What you will do: Search the material for the word "airhotelathina" and copy each line that holds it.

- Opening Delimiter -

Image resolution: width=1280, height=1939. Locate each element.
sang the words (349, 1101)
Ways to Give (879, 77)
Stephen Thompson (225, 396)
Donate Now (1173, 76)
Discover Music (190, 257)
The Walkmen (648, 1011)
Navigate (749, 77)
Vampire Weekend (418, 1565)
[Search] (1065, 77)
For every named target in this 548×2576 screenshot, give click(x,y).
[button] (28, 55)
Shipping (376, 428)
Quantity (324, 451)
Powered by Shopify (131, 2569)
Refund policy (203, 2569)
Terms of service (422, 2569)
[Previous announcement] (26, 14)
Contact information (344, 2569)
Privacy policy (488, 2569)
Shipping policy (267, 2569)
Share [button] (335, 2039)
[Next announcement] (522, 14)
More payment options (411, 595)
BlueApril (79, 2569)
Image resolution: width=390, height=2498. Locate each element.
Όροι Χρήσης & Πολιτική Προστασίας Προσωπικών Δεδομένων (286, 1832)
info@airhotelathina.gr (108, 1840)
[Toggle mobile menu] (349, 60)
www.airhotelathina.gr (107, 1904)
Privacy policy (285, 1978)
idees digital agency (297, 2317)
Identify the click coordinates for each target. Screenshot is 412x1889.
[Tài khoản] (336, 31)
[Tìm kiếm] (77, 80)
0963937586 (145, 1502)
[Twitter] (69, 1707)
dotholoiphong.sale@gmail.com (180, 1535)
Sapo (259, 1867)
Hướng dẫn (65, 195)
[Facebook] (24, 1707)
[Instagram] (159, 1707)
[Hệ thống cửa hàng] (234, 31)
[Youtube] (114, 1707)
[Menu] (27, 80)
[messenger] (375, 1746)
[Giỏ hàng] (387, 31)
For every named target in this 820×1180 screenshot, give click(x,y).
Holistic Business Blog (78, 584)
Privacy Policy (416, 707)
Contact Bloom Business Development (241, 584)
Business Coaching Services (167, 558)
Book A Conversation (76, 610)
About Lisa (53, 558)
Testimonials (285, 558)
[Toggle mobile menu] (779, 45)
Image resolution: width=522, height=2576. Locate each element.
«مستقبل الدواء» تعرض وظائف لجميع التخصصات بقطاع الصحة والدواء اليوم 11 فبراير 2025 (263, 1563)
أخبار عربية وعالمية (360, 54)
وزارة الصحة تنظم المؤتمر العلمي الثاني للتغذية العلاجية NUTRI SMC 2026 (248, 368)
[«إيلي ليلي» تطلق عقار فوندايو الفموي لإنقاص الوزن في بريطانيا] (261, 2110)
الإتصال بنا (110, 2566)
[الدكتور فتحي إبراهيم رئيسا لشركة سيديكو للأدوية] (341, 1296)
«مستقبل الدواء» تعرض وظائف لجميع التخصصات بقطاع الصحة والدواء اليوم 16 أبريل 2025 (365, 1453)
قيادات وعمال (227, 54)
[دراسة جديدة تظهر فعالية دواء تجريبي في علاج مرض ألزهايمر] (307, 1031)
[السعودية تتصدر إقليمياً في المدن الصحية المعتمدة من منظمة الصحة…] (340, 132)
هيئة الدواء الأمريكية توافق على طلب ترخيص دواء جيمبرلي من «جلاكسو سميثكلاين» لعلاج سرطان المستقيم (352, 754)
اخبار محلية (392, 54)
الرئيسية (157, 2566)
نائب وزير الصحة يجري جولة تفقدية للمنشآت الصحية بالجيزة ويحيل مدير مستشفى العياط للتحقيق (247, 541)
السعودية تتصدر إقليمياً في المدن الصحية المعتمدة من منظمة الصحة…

- Closing Delimiter -

Task result:
info@airhotelathina.gr (108, 1840)
www.airhotelathina.gr (107, 1904)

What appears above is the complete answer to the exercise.